Federated searching tools are difficult to implement, require significant investment of human resources and time, and take years to completely implement. The vendors for the products were not responsive, and search results cannot seem to be duplicated from one search to another. Worse still, the average search on these tools takes a whopping 35 seconds to finish.

Even if these problems could be fixed, there was another huge issue looming for law library implementation of federated search tools: the only legal database included for use in most of the tools is LegalTrac.

FPLC decided to look beyond library technologies. The librarians soon discovered the Google Search Appliance (GSA). Upon this find, they called in the New England Law Library Consortium (NELLCO) because Google was probably unlikely to partner with a small independent law school on a pilot project.

GSA indexes static content locally, which allows fast results. The appliance includes all of the usual Google search functionality, yet libraries can control the look and feel of the user interface. GSA also allows the creation of persistent URLs for its search results and provides the capability to create discrete custom collections within a larger collection of documents.

Licensing quickly became an issue. It took several months for Google to produce a workable licensing agreement, and even then it was only a 30 day license, much to short a period to fully evaluate the product.

Installation of GSA, however, was easy. The installation of the plug and play server took virtually no time. After that, the first web crawl was started and the library quickly had searchable content. The default multithreaded crawls (crawls using many spiders or bots instead of one) of licensed content created problems for some of the third-party content providers' servers, but it is easy to throttle it back to a single thread. For static content, one crawl is sufficient because the content doesn't have to be re-indexed.

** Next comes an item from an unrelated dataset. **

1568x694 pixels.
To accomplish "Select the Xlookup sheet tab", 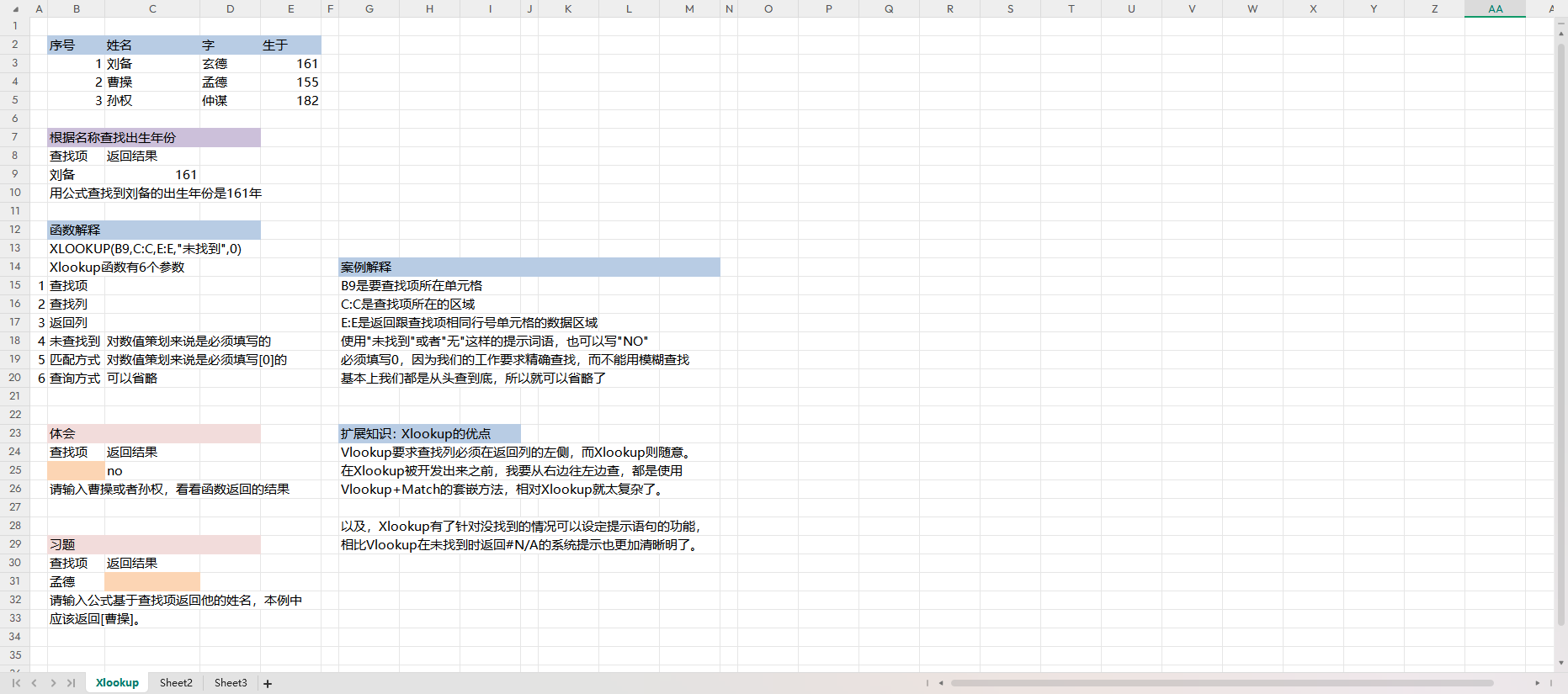I will [x=117, y=683].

Ultimately FPLC decided that the only workable licensing model would be one involving a consortium like NELLCO because the price for the GSA is simply too high. Every two years, it costs $24,000 for a collection of just 500,000 documents and $480,000 for 15 million documents.

Oddly enough, Google recently offered FPLC and NELLCO a free alternative -- that would have to reside entirely on Google's servers. This, of course, would give Google control over everything. The librarians are somewhat suspicious of Google's motives for offering this free, controlled option.

Tracy Thompson

NELLCO has long standing relationship with FPLC. The consortium was already considering federated searching when FPLC called. The NELLCO board enthusiastically approved the project and facilitated meetings with Google and content vendors to start the test implementation.

Google's inability to clearly define what exactly a document is (the basis for its pricing scheme) was problematic.

NELLCO devised what it called "The Mothership Model." NELLCO would host a central search appliance that would index all available content. Then, each individual library would use the mothership appliance, with content customized based on a library's licenses.

The Mothership Model minimizes the impact on vendors' servers because there is only one spidering instead of one for each library. In addition, all libraries involved would share costs, so no one institution is hit with the huge price tag alone.

Following the conclusion of the pilot project, Google has been reluctant to work on the solution any further. NELLCO is currently looking at other options and alternatives, including Google's free offer.

Jerry Dupont

To make indexing by Google possible, the Law Library Microform Consortium (LLMC) gave NELLCO access to its metadata, not its actual documents. This was more than enough to make the solution workable, so LLMC had no problem allowing access for project. Google has since contacted LLMC directly offering to index its data, and they want access to actual records, not just metadata. LLMC is still analyzing the situation to see if this is a viable option.